Records from a collection:
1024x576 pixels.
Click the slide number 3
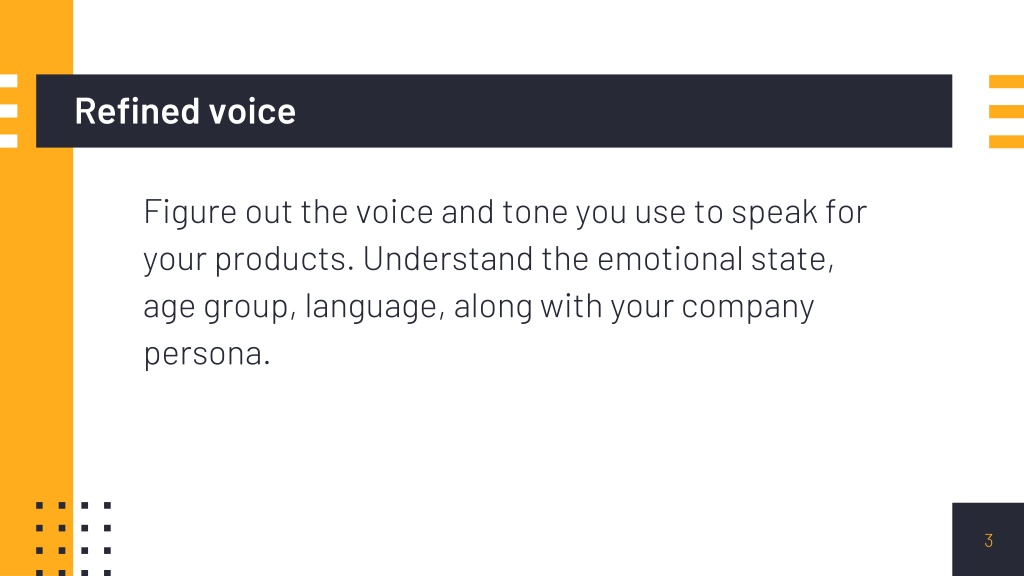[988, 541]
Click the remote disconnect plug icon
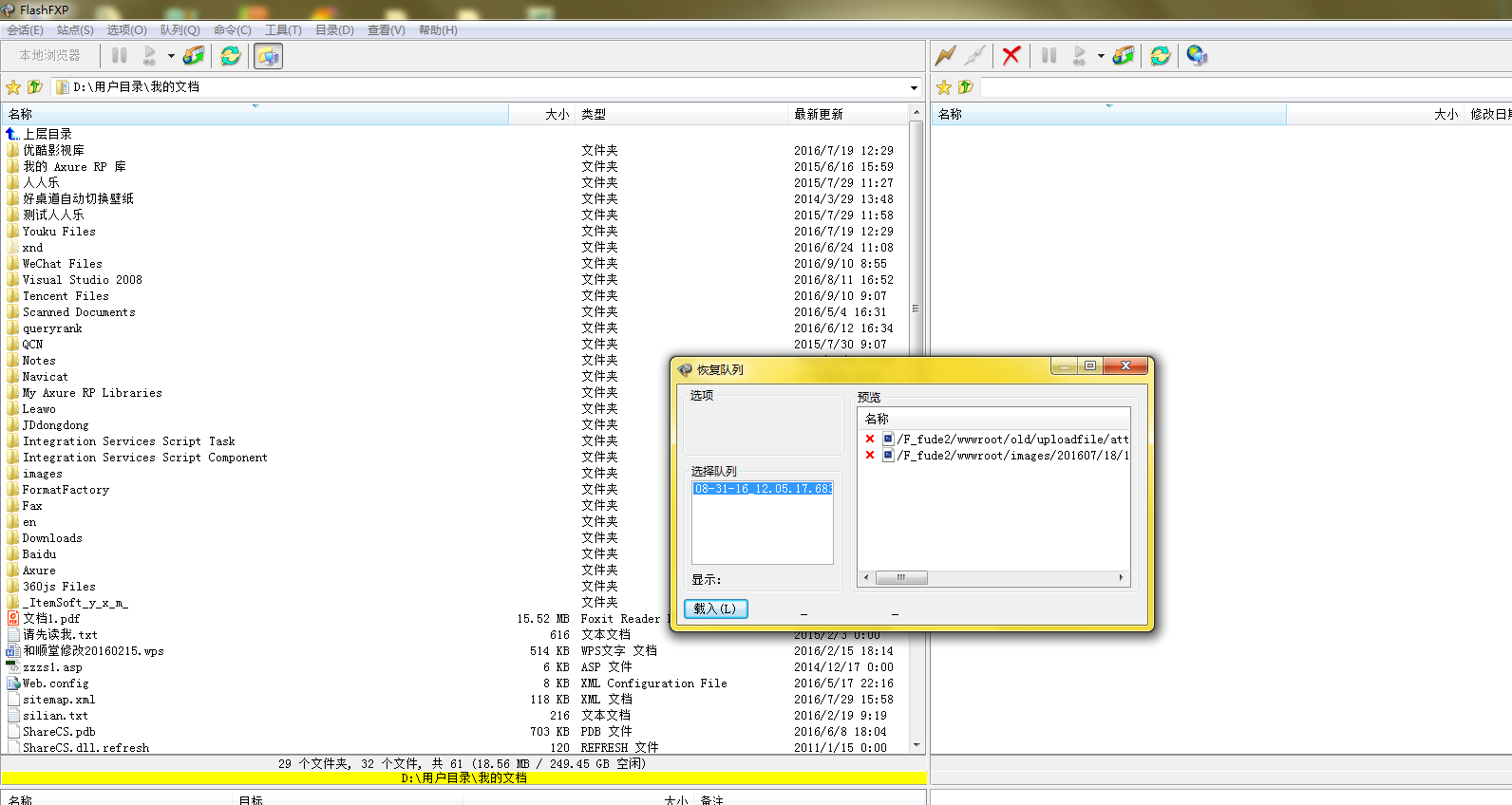Viewport: 1512px width, 805px height. click(x=974, y=56)
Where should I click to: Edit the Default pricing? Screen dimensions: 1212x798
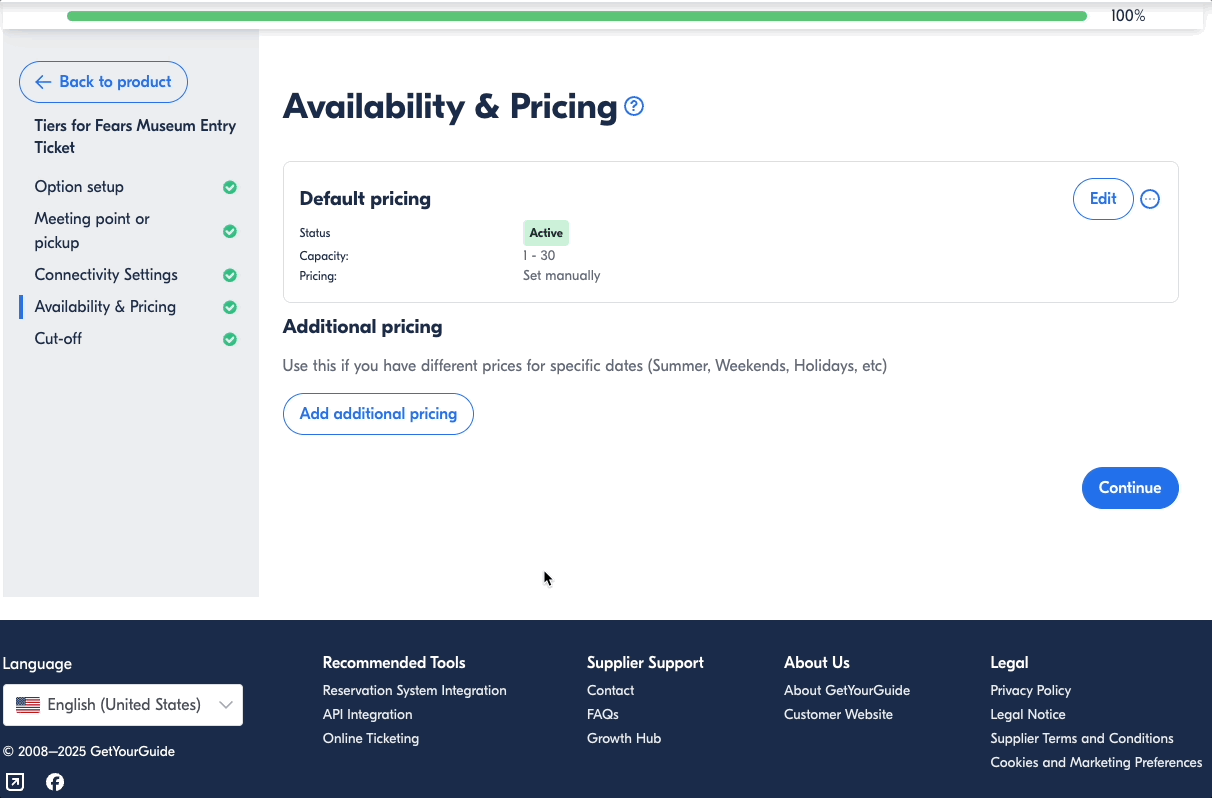click(1102, 199)
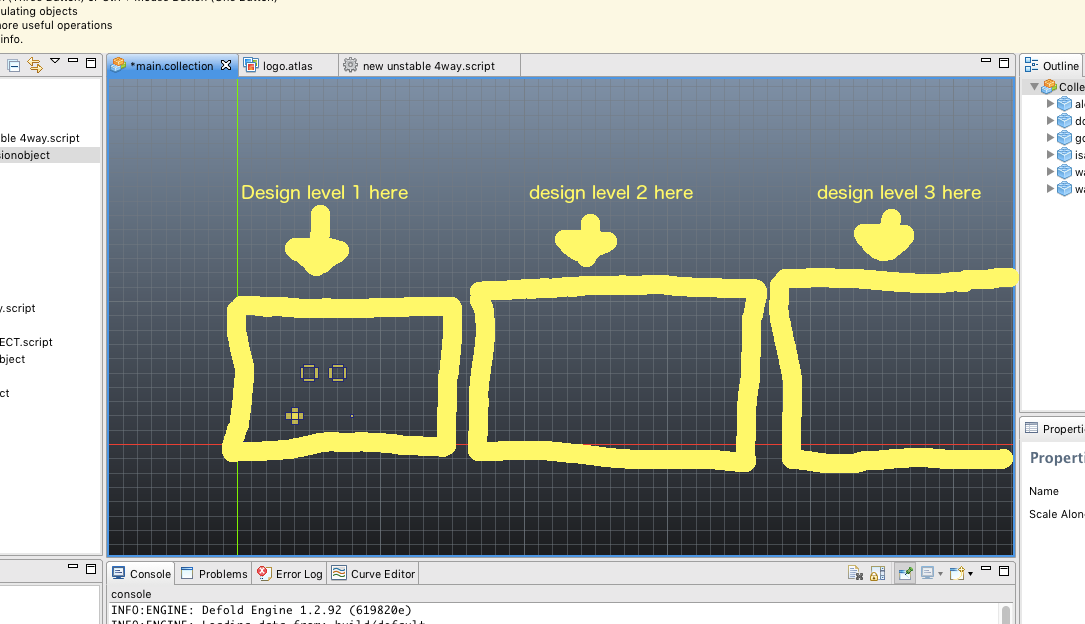Switch to the logo.atlas tab
The image size is (1085, 624).
288,64
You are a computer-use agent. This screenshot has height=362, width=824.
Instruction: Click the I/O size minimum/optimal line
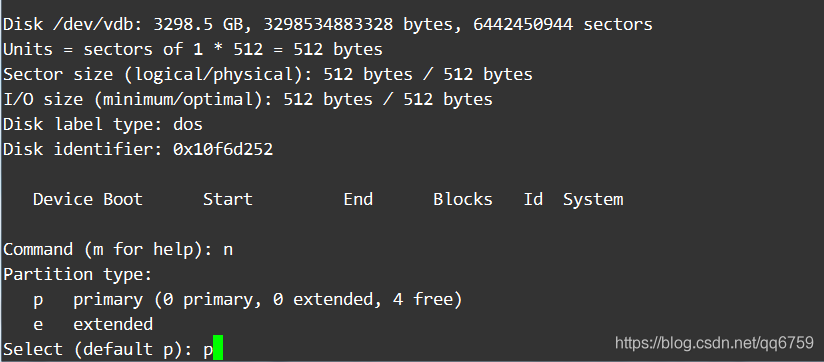[248, 100]
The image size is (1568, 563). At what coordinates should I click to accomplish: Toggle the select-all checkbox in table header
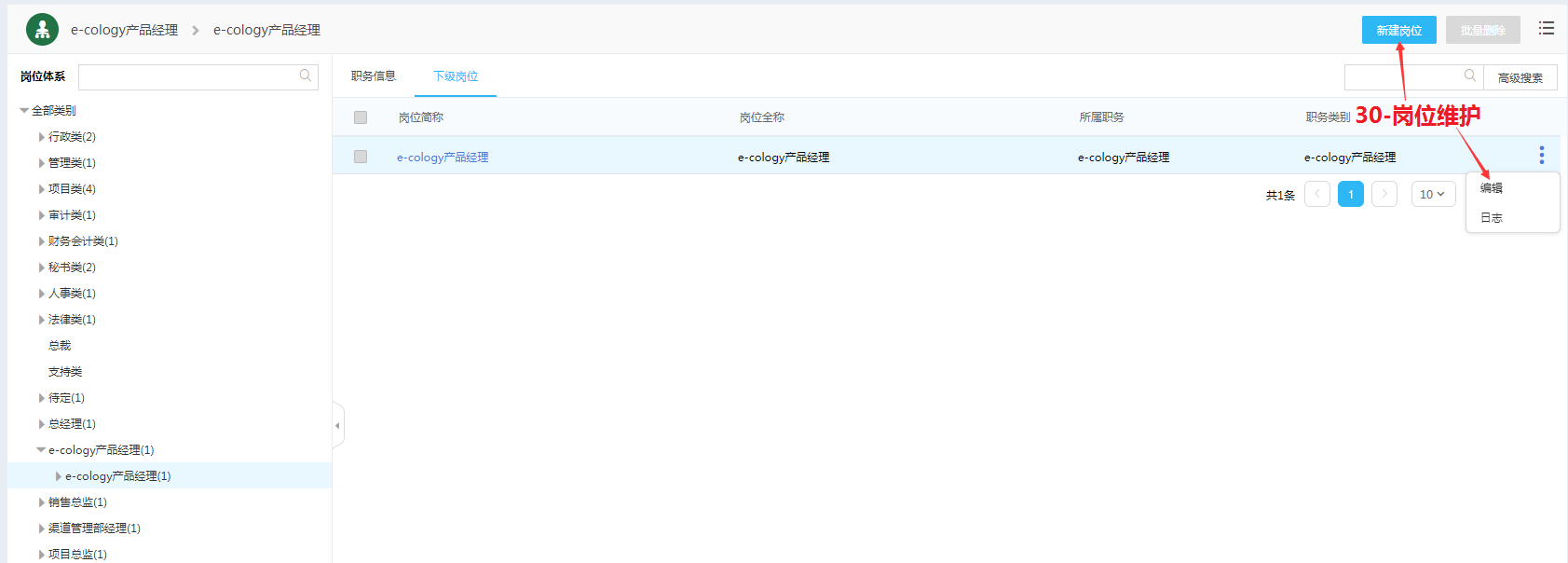pyautogui.click(x=361, y=117)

**Brief**
Would you please copy, exactly and only, the lines from the one with "Click the remote disconnect plug icon" through the end of the entries above, skipping every picture?

**Expected answer**
Click the remote disconnect plug icon
Viewport: 1512px width, 805px height. click(x=974, y=56)
Where should I click to: Edit the Default pricing? Screen dimensions: 1212x798
click(1102, 199)
Switch to the logo.atlas tab
The image size is (1085, 624).
288,64
You are a computer-use agent. This screenshot has height=362, width=824.
Instruction: Click the I/O size minimum/optimal line
[248, 100]
The image size is (1568, 563). At what coordinates should I click to accomplish: Toggle the select-all checkbox in table header
pyautogui.click(x=361, y=117)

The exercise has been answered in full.